Everything from the first line of the entries through the line containing "You are a computer-use agent. Screen" is to be retyped exactly, and nothing beyond it.
━━━ Data for analysis ━━━
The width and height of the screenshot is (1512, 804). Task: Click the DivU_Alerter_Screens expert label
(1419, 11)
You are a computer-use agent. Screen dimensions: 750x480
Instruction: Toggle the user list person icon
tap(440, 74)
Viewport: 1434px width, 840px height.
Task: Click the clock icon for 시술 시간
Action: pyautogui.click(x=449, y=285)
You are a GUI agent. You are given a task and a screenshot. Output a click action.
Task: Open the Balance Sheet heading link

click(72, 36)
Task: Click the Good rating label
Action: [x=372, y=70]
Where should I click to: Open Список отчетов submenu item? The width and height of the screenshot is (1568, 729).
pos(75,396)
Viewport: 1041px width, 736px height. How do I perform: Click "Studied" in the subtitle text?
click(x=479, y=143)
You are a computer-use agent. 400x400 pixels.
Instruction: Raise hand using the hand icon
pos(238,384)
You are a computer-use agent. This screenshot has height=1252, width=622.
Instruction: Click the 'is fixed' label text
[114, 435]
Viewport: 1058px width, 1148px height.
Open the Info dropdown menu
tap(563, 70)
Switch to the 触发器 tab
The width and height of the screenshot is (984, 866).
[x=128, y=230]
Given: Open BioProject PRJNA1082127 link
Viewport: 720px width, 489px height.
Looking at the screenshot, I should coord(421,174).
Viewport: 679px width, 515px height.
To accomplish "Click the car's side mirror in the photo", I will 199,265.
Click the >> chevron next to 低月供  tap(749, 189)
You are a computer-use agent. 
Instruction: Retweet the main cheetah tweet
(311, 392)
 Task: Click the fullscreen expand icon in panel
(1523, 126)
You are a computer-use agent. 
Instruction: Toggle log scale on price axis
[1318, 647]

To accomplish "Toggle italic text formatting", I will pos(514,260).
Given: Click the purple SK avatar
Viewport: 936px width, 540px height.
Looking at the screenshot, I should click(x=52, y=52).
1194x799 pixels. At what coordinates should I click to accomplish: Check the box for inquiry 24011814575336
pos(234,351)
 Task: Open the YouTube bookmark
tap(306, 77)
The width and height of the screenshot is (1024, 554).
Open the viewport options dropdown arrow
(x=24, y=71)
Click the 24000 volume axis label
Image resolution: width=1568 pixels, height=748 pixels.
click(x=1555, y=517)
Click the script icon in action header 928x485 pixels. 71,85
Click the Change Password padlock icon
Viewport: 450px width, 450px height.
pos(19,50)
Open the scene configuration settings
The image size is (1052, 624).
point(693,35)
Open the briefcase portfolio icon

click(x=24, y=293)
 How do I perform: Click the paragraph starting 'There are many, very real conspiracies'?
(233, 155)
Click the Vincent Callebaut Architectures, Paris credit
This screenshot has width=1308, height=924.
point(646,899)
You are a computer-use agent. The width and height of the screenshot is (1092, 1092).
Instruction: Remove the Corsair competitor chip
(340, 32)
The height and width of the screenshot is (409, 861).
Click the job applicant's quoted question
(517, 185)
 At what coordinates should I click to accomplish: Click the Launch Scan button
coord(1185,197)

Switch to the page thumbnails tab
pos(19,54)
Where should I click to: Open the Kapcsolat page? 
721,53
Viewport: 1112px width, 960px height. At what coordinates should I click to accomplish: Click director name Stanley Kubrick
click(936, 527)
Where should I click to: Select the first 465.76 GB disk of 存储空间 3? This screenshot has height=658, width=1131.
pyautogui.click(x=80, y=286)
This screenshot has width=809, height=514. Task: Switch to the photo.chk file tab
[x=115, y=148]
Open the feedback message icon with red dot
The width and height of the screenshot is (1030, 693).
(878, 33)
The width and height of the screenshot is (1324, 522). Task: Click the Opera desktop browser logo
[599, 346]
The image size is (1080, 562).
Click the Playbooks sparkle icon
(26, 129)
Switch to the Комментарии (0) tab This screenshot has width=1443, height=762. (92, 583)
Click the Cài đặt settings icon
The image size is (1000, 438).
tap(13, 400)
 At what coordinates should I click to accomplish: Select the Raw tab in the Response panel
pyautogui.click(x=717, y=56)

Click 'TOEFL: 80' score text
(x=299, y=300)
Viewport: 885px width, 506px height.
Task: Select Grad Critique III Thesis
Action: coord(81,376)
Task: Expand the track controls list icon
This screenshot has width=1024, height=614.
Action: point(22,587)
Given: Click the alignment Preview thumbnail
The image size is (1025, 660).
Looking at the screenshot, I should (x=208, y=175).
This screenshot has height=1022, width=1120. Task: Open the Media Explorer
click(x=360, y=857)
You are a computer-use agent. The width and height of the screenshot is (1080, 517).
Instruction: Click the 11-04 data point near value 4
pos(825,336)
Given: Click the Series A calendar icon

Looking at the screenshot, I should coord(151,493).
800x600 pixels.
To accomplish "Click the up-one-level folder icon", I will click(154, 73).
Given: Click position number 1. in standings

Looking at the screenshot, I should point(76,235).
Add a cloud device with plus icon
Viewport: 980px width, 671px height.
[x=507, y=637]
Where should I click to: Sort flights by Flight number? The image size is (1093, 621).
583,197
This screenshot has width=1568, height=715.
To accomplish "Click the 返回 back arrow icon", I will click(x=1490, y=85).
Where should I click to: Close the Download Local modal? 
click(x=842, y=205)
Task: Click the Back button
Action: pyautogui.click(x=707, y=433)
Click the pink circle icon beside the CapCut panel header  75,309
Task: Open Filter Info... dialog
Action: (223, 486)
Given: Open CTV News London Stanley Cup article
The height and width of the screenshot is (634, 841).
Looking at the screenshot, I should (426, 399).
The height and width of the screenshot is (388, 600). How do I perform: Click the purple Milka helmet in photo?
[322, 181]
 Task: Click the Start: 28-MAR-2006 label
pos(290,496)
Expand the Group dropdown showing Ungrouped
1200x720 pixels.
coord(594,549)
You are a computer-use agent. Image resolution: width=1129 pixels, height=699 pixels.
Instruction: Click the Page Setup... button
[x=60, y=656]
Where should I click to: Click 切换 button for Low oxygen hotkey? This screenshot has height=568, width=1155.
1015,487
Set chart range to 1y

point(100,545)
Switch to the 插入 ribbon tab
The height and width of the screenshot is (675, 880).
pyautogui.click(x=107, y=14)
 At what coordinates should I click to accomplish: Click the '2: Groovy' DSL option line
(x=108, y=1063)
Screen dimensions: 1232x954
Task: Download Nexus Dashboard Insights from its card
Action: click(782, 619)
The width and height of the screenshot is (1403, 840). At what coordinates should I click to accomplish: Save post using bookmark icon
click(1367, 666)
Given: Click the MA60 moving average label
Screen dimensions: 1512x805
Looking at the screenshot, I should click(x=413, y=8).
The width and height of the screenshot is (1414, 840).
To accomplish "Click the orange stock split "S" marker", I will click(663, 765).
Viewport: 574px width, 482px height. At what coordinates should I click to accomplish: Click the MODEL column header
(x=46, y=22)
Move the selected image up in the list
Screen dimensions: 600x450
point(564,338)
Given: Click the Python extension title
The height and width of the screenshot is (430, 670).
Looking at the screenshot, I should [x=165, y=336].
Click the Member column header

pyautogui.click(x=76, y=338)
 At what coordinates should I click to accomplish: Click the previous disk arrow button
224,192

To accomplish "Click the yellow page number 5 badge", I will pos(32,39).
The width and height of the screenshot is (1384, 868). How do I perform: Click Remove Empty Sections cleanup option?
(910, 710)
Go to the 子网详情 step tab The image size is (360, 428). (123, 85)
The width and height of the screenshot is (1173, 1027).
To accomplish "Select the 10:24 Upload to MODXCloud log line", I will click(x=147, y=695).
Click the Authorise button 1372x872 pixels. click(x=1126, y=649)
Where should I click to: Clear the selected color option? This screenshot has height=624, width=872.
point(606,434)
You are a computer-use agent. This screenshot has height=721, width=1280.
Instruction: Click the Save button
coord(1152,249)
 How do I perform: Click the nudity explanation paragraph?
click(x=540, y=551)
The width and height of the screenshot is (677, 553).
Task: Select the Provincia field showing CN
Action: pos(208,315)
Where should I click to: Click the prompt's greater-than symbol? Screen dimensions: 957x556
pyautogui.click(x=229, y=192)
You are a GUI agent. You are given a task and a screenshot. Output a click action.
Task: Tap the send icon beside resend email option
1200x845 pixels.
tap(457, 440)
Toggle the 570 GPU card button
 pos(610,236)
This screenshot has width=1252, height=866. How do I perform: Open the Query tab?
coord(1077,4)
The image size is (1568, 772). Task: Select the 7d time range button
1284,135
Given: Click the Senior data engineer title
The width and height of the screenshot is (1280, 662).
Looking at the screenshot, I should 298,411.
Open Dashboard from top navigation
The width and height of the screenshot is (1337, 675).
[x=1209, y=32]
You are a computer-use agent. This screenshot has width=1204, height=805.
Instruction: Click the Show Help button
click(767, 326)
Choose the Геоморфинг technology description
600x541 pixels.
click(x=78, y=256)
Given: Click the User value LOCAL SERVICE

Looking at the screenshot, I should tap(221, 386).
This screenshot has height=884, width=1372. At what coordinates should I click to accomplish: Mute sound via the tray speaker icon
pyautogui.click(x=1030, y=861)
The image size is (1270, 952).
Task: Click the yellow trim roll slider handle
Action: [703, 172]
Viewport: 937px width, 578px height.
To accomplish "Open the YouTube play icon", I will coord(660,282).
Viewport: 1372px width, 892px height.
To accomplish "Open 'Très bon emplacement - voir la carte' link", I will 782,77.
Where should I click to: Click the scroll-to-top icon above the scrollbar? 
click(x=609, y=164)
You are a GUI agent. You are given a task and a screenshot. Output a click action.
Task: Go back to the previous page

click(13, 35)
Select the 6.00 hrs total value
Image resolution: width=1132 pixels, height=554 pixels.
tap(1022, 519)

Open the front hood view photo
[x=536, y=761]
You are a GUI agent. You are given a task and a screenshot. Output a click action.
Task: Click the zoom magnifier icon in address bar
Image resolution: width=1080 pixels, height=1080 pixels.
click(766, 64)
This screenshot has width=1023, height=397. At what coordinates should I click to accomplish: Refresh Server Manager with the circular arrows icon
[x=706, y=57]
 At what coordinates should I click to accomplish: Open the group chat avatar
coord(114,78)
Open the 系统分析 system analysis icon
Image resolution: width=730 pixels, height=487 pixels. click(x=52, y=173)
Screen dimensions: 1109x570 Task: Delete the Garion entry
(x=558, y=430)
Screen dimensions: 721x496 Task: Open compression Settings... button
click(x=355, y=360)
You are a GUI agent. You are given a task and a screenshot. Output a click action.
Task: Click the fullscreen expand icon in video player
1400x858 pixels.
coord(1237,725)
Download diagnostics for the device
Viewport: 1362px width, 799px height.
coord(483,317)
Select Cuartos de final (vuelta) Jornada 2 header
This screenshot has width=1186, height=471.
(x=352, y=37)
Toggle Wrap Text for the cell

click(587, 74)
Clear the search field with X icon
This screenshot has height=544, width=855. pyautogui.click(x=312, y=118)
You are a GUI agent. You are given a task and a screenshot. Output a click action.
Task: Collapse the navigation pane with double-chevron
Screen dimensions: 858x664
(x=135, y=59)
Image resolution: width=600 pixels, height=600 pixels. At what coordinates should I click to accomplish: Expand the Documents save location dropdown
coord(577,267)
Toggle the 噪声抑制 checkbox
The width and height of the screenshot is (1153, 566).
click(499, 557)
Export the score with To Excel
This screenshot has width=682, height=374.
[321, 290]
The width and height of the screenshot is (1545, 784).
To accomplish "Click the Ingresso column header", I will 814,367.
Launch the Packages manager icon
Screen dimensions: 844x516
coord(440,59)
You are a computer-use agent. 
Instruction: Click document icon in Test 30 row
━━━
**Result for this task**
The width and height of the screenshot is (1512, 804). Task: Click the DivU_Alerter_Screens expert label
(1419, 11)
You are a computer-use agent. Screen dimensions: 750x480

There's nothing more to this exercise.